[Opening Source material section]
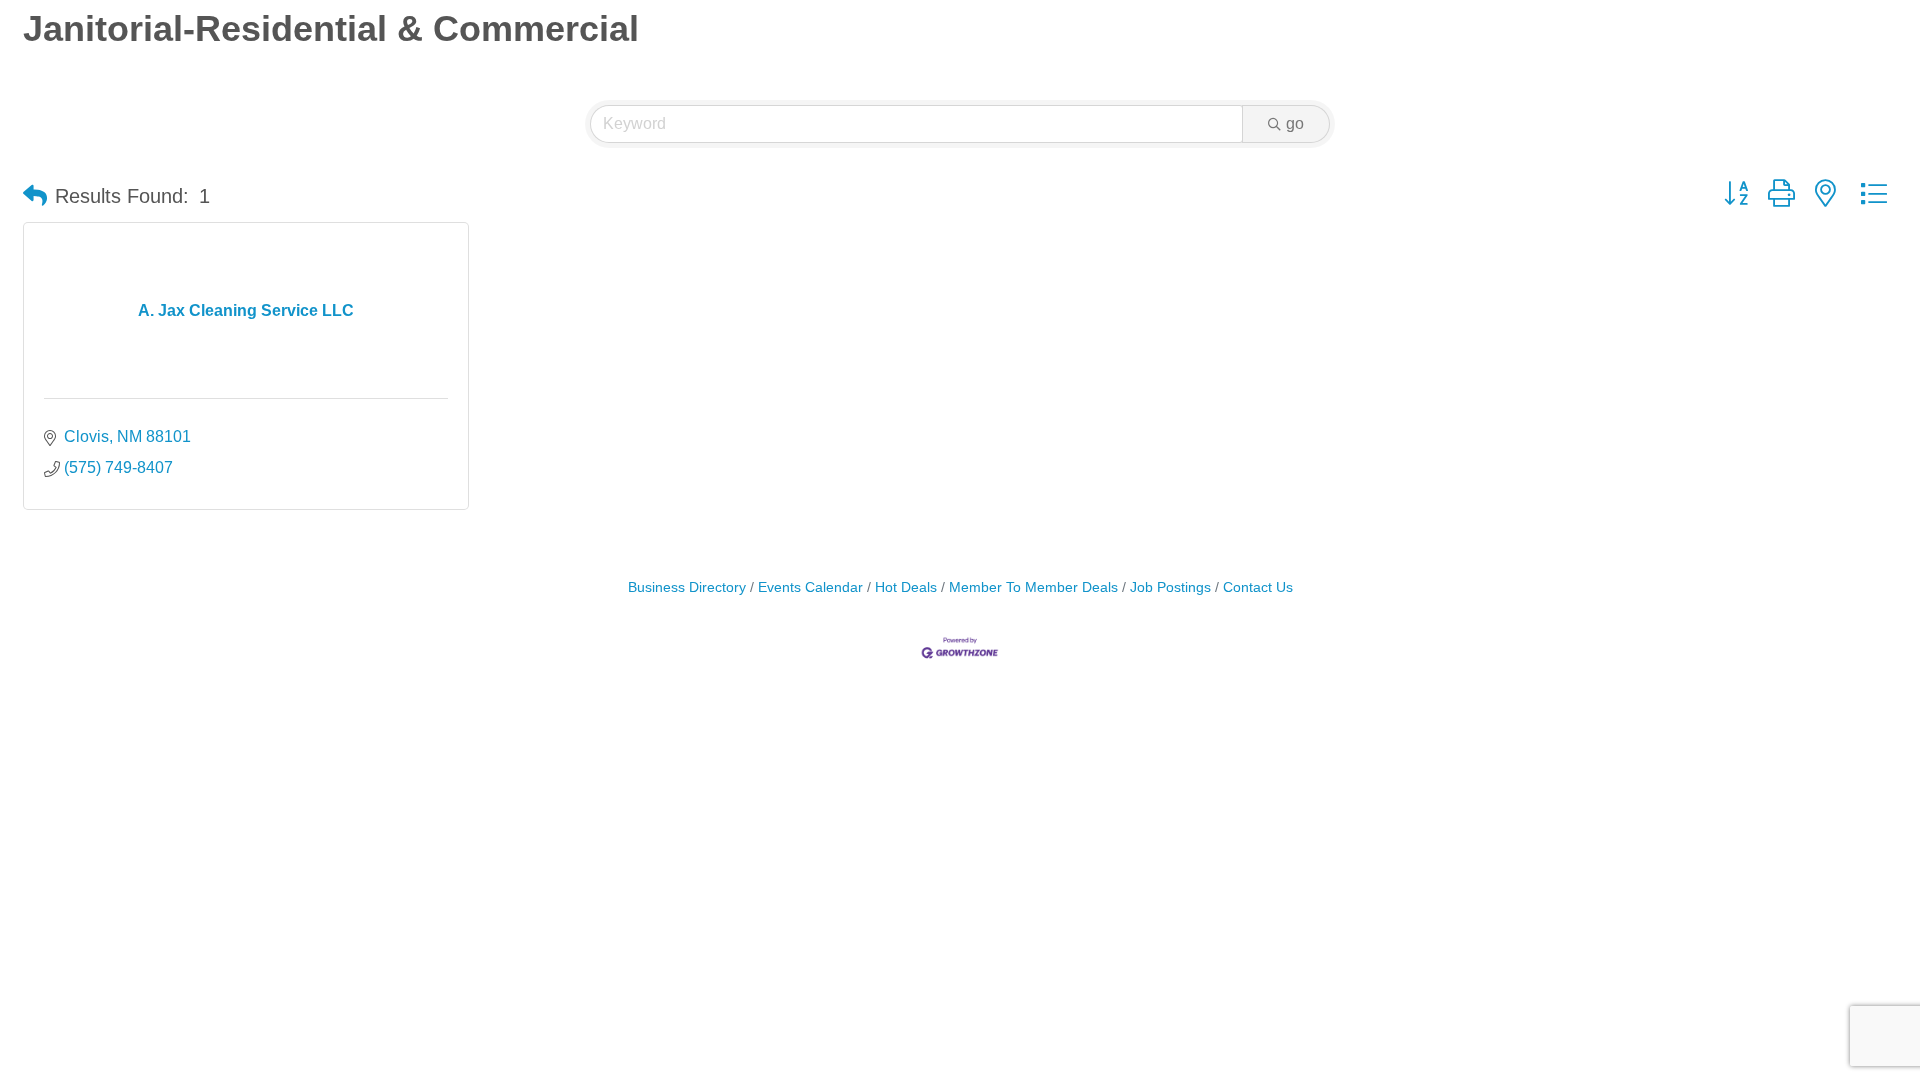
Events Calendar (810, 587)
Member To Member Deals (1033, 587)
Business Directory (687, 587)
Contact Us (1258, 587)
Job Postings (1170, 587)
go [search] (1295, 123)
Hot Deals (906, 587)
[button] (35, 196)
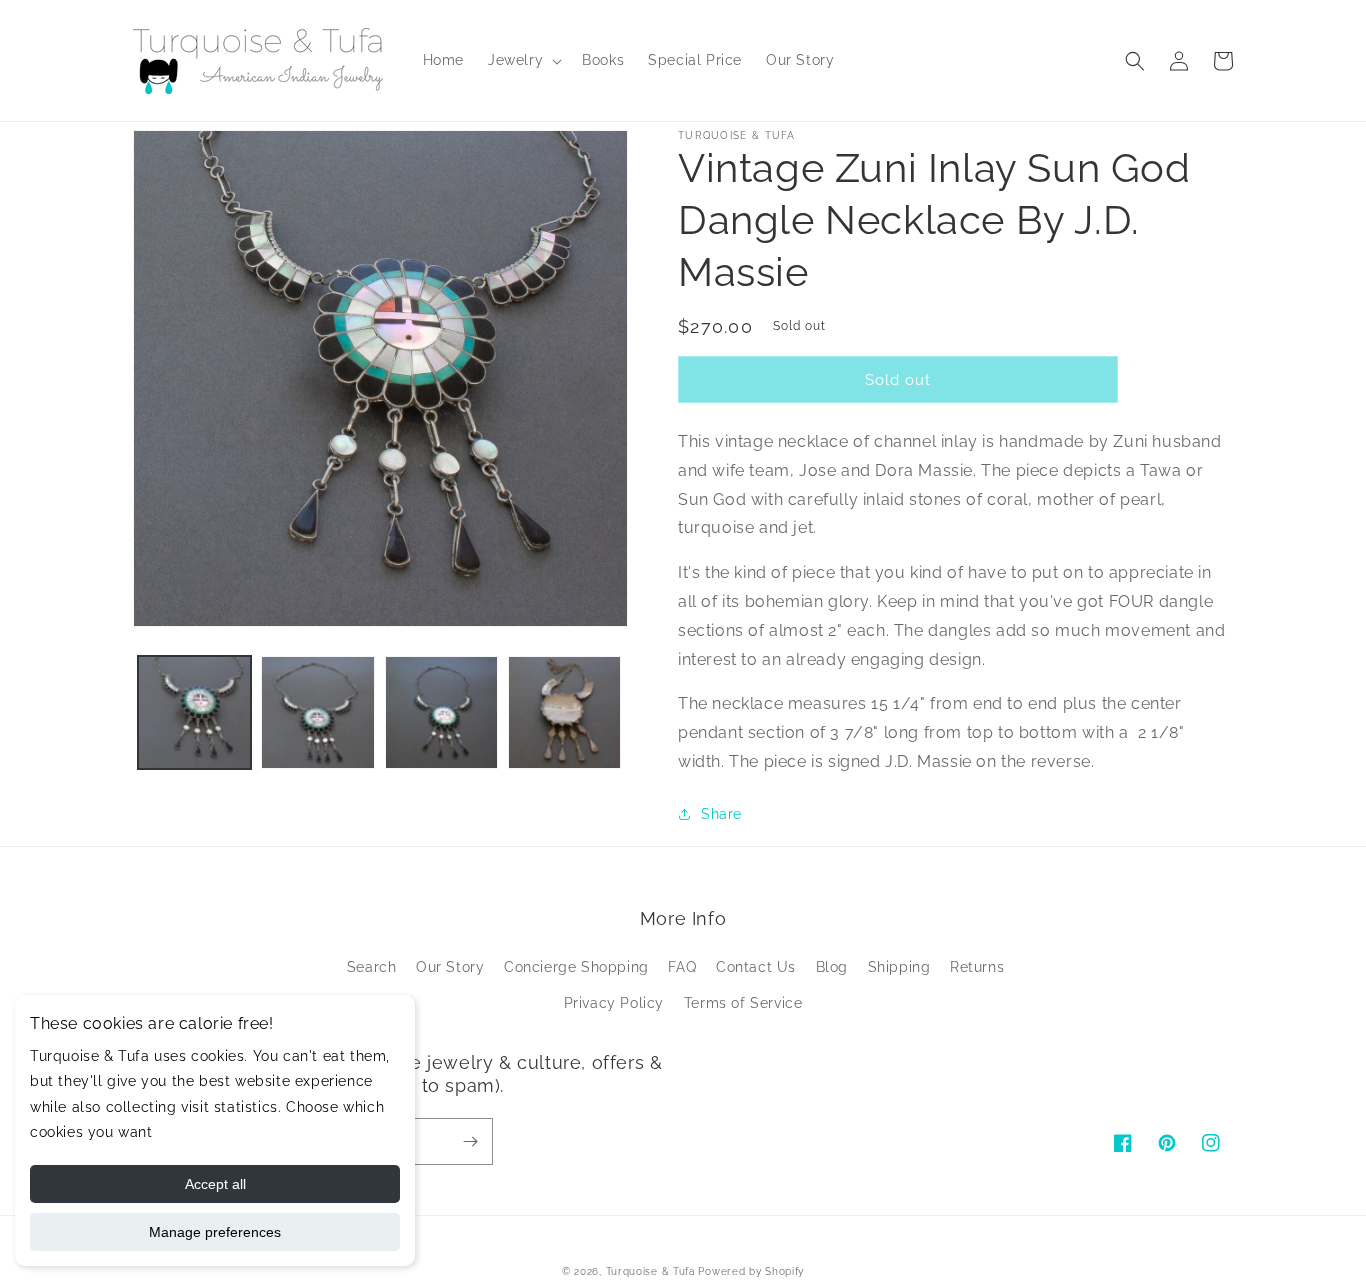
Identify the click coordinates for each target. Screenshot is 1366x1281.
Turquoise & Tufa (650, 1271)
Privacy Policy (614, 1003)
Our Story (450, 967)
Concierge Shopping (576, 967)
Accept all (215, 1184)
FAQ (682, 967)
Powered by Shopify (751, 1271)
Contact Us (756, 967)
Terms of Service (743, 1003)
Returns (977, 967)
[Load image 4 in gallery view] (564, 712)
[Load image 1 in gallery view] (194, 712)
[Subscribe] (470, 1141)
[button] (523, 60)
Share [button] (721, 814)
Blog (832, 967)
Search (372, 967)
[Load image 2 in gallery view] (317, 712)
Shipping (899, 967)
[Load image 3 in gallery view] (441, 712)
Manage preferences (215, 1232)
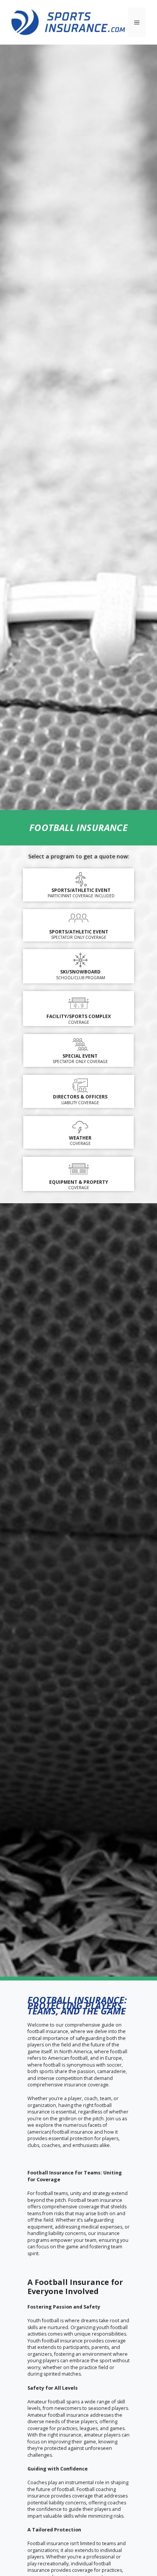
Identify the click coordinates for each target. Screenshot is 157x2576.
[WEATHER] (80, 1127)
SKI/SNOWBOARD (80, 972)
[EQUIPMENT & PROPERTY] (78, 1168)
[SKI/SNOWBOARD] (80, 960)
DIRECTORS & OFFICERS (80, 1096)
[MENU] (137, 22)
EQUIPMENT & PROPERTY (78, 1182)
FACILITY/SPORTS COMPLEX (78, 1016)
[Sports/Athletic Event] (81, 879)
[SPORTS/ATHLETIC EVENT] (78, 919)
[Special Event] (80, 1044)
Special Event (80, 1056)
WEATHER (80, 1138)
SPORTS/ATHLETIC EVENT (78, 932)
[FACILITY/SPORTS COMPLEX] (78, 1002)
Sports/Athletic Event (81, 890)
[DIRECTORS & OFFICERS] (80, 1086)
[Closing Source material section]
* Exercise details *
Please reproduce each entry above word for word and keep the pictures out of the copy.

* Response for this exercise *
Events Calendar (810, 587)
Member To Member Deals (1033, 587)
Business Directory (687, 587)
Contact Us (1258, 587)
Job Postings (1170, 587)
go [search] (1295, 123)
Hot Deals (906, 587)
[button] (35, 196)
Identify the click coordinates for each target. Screenshot is 1366x1281.
Turquoise & Tufa (650, 1271)
Privacy Policy (614, 1003)
Our Story (450, 967)
Concierge Shopping (576, 967)
Accept all (215, 1184)
FAQ (682, 967)
Powered by Shopify (751, 1271)
Contact Us (756, 967)
Terms of Service (743, 1003)
Returns (977, 967)
[Load image 4 in gallery view] (564, 712)
[Load image 1 in gallery view] (194, 712)
[Subscribe] (470, 1141)
[button] (523, 60)
Share [button] (721, 814)
Blog (832, 967)
Search (372, 967)
[Load image 2 in gallery view] (317, 712)
Shipping (899, 967)
[Load image 3 in gallery view] (441, 712)
Manage preferences (215, 1232)
Identify the click coordinates for each target. Screenshot is 157x2576.
[WEATHER] (80, 1127)
SKI/SNOWBOARD (80, 972)
[EQUIPMENT & PROPERTY] (78, 1168)
[SKI/SNOWBOARD] (80, 960)
DIRECTORS & OFFICERS (80, 1096)
[MENU] (137, 22)
EQUIPMENT & PROPERTY (78, 1182)
FACILITY/SPORTS COMPLEX (78, 1016)
[Sports/Athletic Event] (81, 879)
[SPORTS/ATHLETIC EVENT] (78, 919)
[Special Event] (80, 1044)
Special Event (80, 1056)
WEATHER (80, 1138)
SPORTS/ATHLETIC EVENT (78, 932)
[FACILITY/SPORTS COMPLEX] (78, 1002)
Sports/Athletic Event (81, 890)
[DIRECTORS & OFFICERS] (80, 1086)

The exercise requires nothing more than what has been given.